Black and white photo of a barge on which four men are standing. Two small rowboats near the barge each carry three people. Three people are holding up signs.

The floating picket line, 1955

The cooperative packinghouses of the early days were unionized by the end of the 1940s. This was the first step towards equal pay for the applebox belles.

The one and only strike by the packinghouse workers began August 25th, 1955. The union first asked for a 10¢ per hour increase for all packinghouse workers, both women and men. At the time, the hourly pay rate was $1.05 for men and 80¢ for women. Packers received 3¢ per pack, a rate that had seen very little change since the 1920s. The negotiating committee, without consulting the belles, decided that no wage raise was necessary. The workers walked out.

Black and white photo of eight women sitting in the doorway of a loading dock.

Before the strike – applebox belles at the loading dock, 1940s

The strike began with a new request for increases of 10¢ per hour for men and 8¢ per hour for women.
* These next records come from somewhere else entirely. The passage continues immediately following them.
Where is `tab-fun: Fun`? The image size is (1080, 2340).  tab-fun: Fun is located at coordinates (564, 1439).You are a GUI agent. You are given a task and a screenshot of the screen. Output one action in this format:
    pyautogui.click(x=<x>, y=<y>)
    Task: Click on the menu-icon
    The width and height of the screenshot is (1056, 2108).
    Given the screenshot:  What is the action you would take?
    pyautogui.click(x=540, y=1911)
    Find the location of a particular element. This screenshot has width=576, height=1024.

Eventually, the union and the negotiating committee settled on a 5¢ increase across the board for all hourly employees. Female packers received a 5% increase. The applebox belles now received 3.15¢ for each box of apples packed. Stampers and sorters wages were increased to .85¢ per hour. While the belles still received less than their male counterparts, the strike of 1955 was the start towards equality.

In Lake Country’s packinghouses, the strike was resolved on September 9th, 1955, in time to pack that year’s crop. The belles went back to work.

Black and white photo of a large group of men and women seated in tiers outside. Three tall forklifts and a building are behind them.